The unit comes with 6GB of GDDR6 ECC memory, and there is an optional version with 12 GB. One will find 4x Mini DisplayPort connectors on the backside (see images below). Despite being small and low-profile, the RTX A2000 is a doublewide card. It can work with a low-profile bracket or a full-height bracket like ours was sent to us. It supports PCI Express-4.

RayTracing

The RTX A2000 brings NVIDIA’s workstation-class hardware-accelerated raytracing technology down to the entry-level workstation-class GPU range. In the previous workstation generation GPUs, RTX technology stopped at the Quadro RTX 4000, and everything under that was RT-free, meaning no raytracing cores.

The tiny fan on the rather tiny A2000. One issue we talk about at the end of this article is the fan noise.
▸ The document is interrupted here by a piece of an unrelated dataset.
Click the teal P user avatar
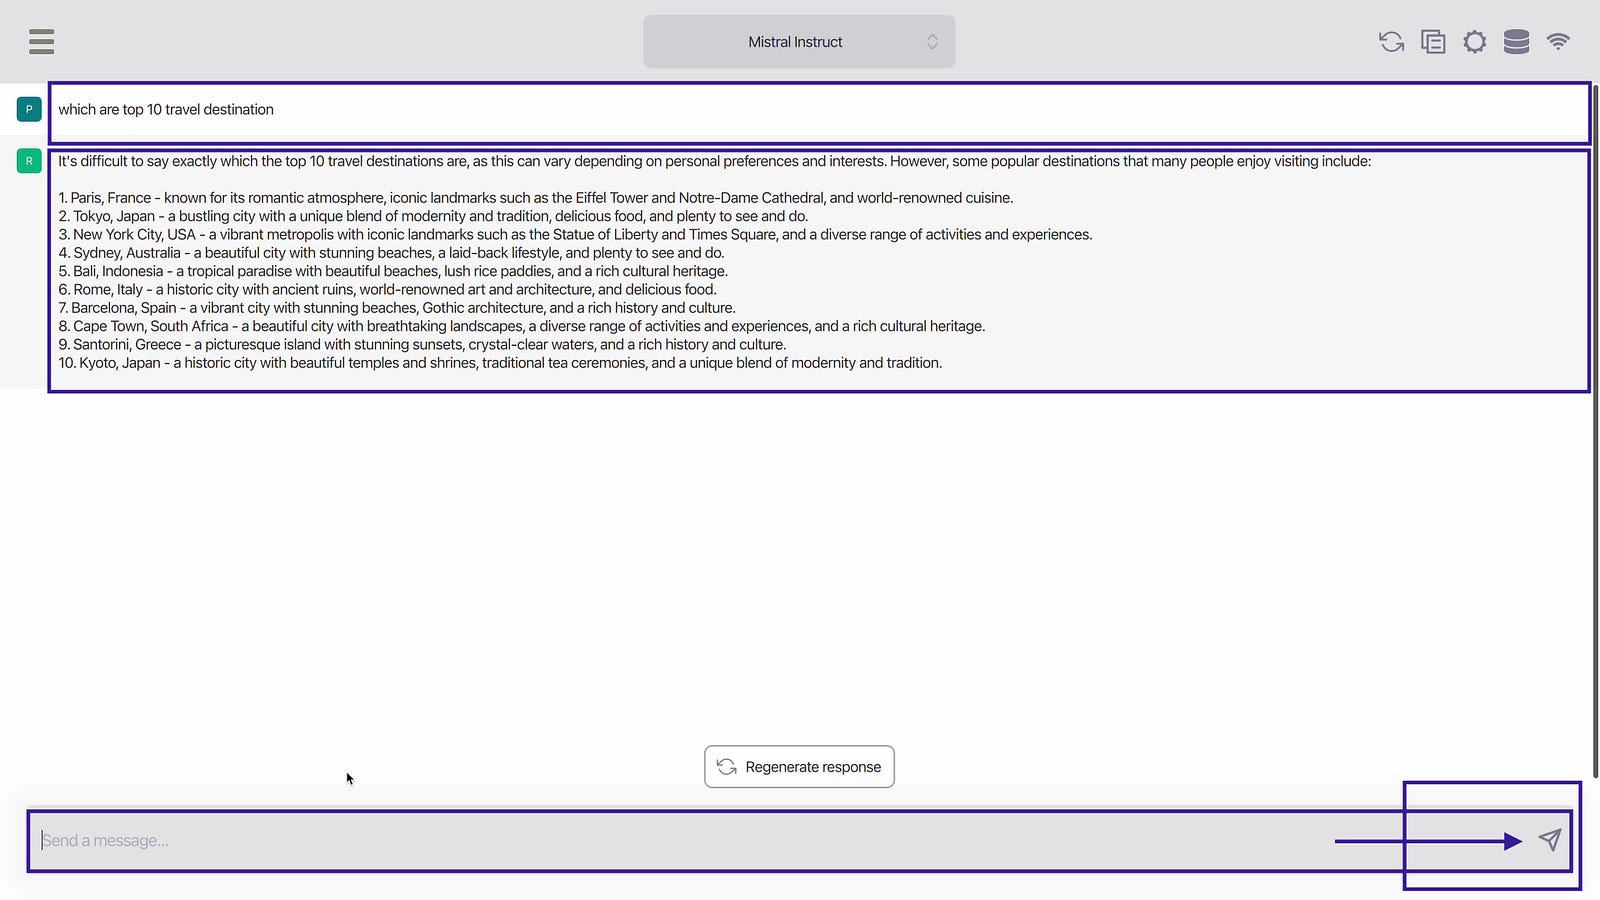point(29,109)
The RTX A2000 delivers 8 peak TeraFlops single-precision (FP32) performance, compared to its previous generation at half that value. From our recent review on AMD’s new GPU, our readers learned that our own reference NVIDIA GPUs, the Quadro P4000, has 5.2 peak TeraFlops (FP32). We will be referencing that unit in some of our benchmarks below.

The RTX A2000 possesses ‘second-generation’ RT cores with hardware-accelerated motion blur and 2x faster raytracing. We tested the raytracing and CUDA cores using Chaos’ V-Ray-based rendering benchmark. (see charts below). In terms of cores in general here is the breakdown:

3328 CUDA cores
26 second-gen RT (raytracing) cores
104 third-gen Tensor Cores

Installing the RTX A2000 was straightforward. We dropped it into our 2021 year model BOXX Technologies testing workstation. The card is powered entirely through the PCI bus; the A2000 has a TDP of just 70 watts.

Performance Tests

At Architosh, we have been trying to establish a suite of “cross-platform benchmarks” and real-world app tests as much as possible. In this case, however, fewer cross-platform benchmarks were deployed. We focused a bit on proprietary CUDA and RTX technology.

The RTX A2000 features NVIDIA’s 8nm GA106 GPU, 276m2, 13.2 million transistors, manufactured by Samsung.

Our tests utilized OpenGL, OpenCL, and DirectX graphics APIs—all representative of industry-wide leading tools and workflows across multiple 3D/CAD industries. Here is a listing (in order) of our benchmarks and tests:

SketchUp TTD FPS — an OpenGL real-world application set of timed tests using our own set of files.
Twinmotion — we did run NVIDIA’s free FrameView tool in the background to monitor frame rates.
CompuBench (SubDivision) — OpenCL GPU compute on SubDivision surface level-5 test.
CompuBench (Subsurface Scattering) — OpenCL GPU compute rendering test.
GFXBench (Tessellation) — OpenGL mode test
GFXBench (Texture – Fill Rate) — OpenGL mode test
VRMark (Orange Room) — a VR test to see if your GPU is ready to power VR headsets.
V-Ray 5 Benchmark — RTX and CUDA tests were run.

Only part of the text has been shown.